# [TEKS KUTIPAN]
##############################

Berawal dari penggunaan teknologi yang katanya akan memudahkan remaja saat ini untuk bertransaksi via online/belanja online. Salah satunya ada sebanyak 78% masyarakat generasi milenial dan gen Z telah menggunakan aplikasi fintech setiap harinya, termasuk dompet digital, layanan pinjaman, dan pembayaran digital.

FOMO, YOLO (you only live once) dan FOPO (fear of other people’s ppinion) menjadi sebuah gaya hidup yang tren saat ini di kalangan remaja yang gaul dan tergerus akan teknologi. Menurut Public & Government Relation Manager 360Kredi, Habriyanto Rosyidi S, gaya hidup ketiganya menjadi salah satu faktor bagi permasalahan finansial anak muda hari ini jika tidak dapat dikelola dengan baik dan bijak. Ketika memaksakan sesuatu secara berlebihan tanpa perhitungan matang dan dana yang cukup, akan membawa ketergantungan terhadap utang yang tidak produktif. Itulah salah satu dampak negatif yang terjadi saat ini (Kompas.com, 10/11/2024).

Dampak negatif FOMO lainnya diungkapkan oleh Sosiolog Sunyoto Usman, bahwa FOMO dapat membuat seseorang menjadi narsistik (Kompas, 24/10/2024).

Itulah salah satu dampak negatifnya, dan masih banyak dampak negatif lainnya yang dihasilkan jika FOMO tidak diatur dengan baik secara individu, masyarakat sebagai pengamat dan pelaku serta peran negara dalam menyelesaikan masalah ini. Karena semakin lama akan semakin besar dampak yang kita rasakan bahkan sampai melanggar hukum negara dan merugikan banyak orang.

Jika dilihat, munculnya gaya hidup FOMO buah dari sistem sekuler yang salah satunya mengakibatkan gen Z bergaya hidup bebas, hedonistik dan konsumerisme. Konsumerisme mendorong individu untuk mengidentifikasi diri melalui barang yang dibeli. Produk-produk konsumer dapat menjadi simbol status dan tren yang memberikan nilai tambah bagi pemiliknya salah satunya fenomena tren boneka Labubu yang digemari gen Z karena ada nilai eksistensi dan life style yang terbaru.

##############################

# [CUPLIKAN DATA]
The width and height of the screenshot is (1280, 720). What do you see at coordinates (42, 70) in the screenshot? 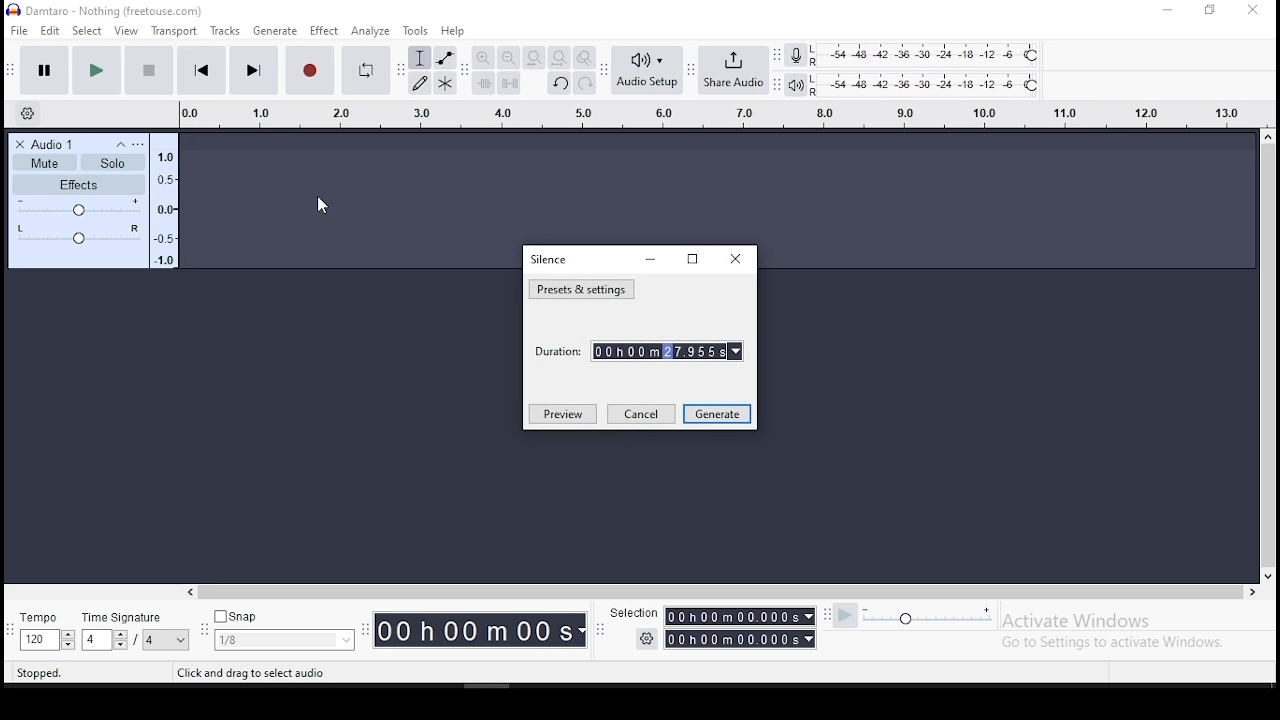
I see `pause` at bounding box center [42, 70].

##############################

Ringkas paragraf yang diawali "FOMO, YOLO (you only live once) dan FOPO" dari teks tentang gaya hidup FOMO di atas menjadi daftar poin, tanpa menghilangkan fakta utamanya.

# [HASIL JAWABAN]
- FOMO, YOLO, dan FOPO kini menjadi gaya hidup yang tren di kalangan remaja yang gaul dan tergerus teknologi.
- Menurut Habriyanto Rosyidi S, Public & Government Relation Manager 360Kredi, ketiga gaya hidup ini menjadi salah satu faktor masalah finansial anak muda jika tidak dikelola dengan baik dan bijak.
- Memaksakan sesuatu secara berlebihan tanpa perhitungan matang dan dana yang cukup akan membawa ketergantungan pada utang yang tidak produktif.
- Hal itu merupakan salah satu dampak negatif yang terjadi saat ini (Kompas.com, 10/11/2024).